• [INFORMATION SHOWN]:
· · · · · · ·

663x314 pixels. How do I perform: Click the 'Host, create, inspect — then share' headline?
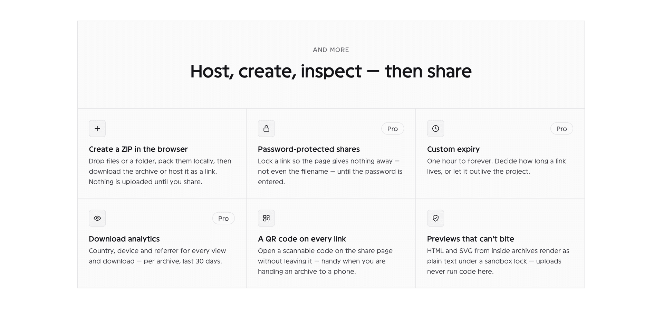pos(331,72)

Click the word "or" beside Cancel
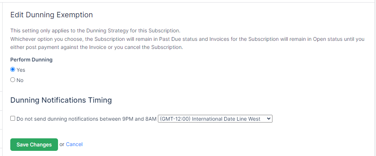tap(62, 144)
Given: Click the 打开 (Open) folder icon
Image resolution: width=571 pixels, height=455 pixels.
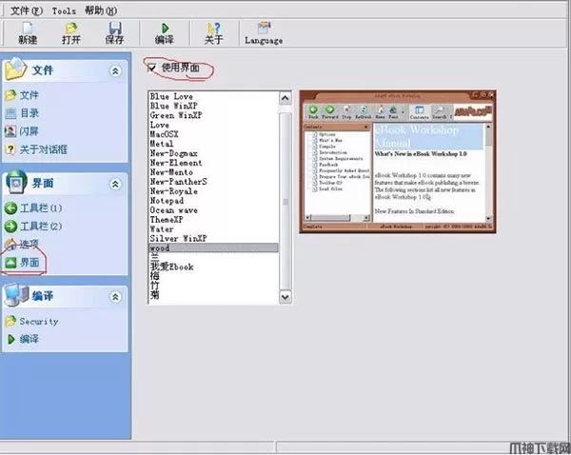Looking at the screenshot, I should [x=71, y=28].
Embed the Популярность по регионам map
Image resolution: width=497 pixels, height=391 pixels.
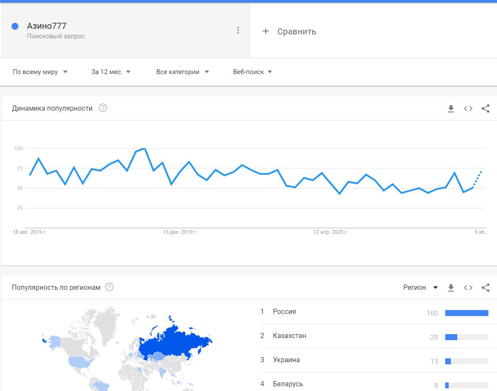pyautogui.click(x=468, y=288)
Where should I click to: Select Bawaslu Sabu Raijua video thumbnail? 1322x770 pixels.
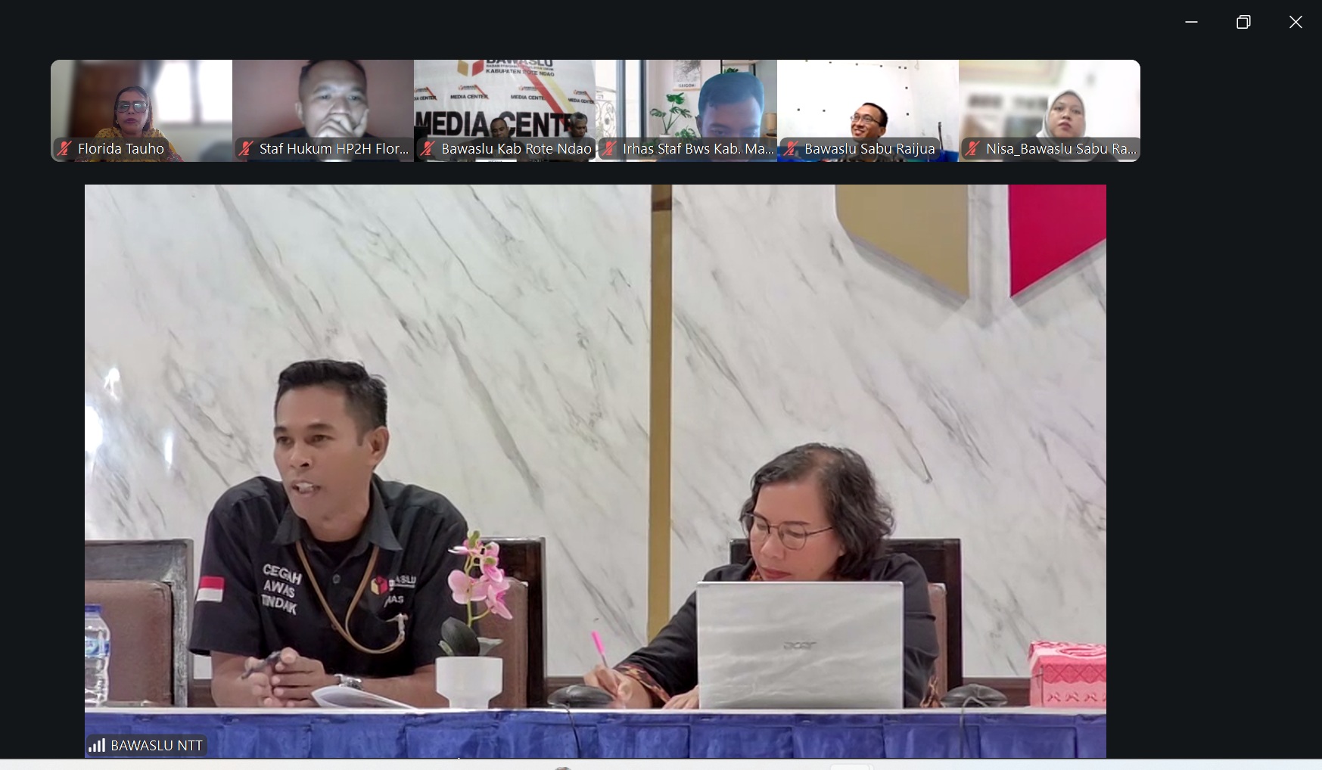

· · · · · · ·

• [TASK INSTRUCTIONS]:
Print the listing exactly, minus any pictures.

• [WORKED SOLUTION]:
663x314 pixels. How do I perform: Click the 'Host, create, inspect — then share' headline?
pos(331,72)

Click the word "or" beside Cancel
tap(62, 144)
Given: Click the 打开 (Open) folder icon
Image resolution: width=571 pixels, height=455 pixels.
Looking at the screenshot, I should [x=71, y=28].
Embed the Популярность по регионам map
Image resolution: width=497 pixels, height=391 pixels.
pyautogui.click(x=468, y=288)
Where should I click to: Select Bawaslu Sabu Raijua video thumbnail? 1322x770 pixels.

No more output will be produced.